▶ Task description: Could you write out each of the rows below word for word, leaving the pictures out of your answer?

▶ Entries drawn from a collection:
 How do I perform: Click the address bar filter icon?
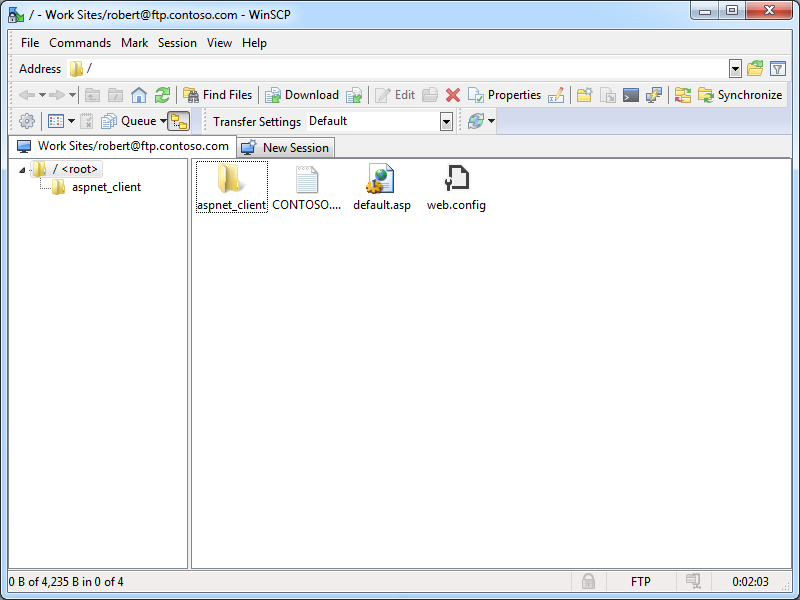[778, 69]
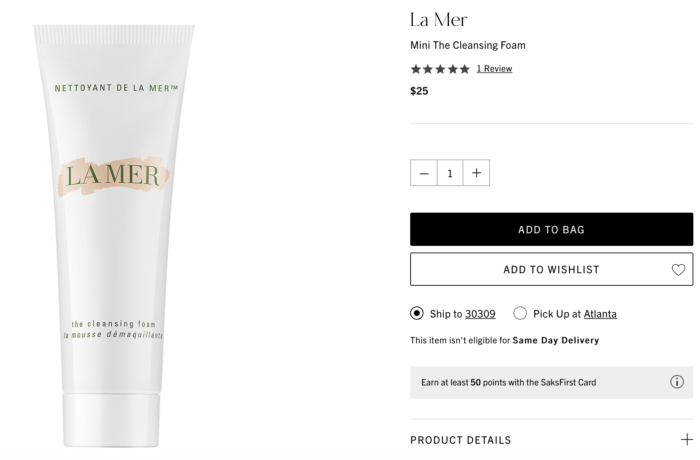700x460 pixels.
Task: Click the plus icon beside Product Details
Action: tap(687, 439)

▶ Task response:
 How do I perform: Click the address bar filter icon?
[778, 69]
700x460 pixels.
Task: Click the plus icon beside Product Details
Action: tap(687, 439)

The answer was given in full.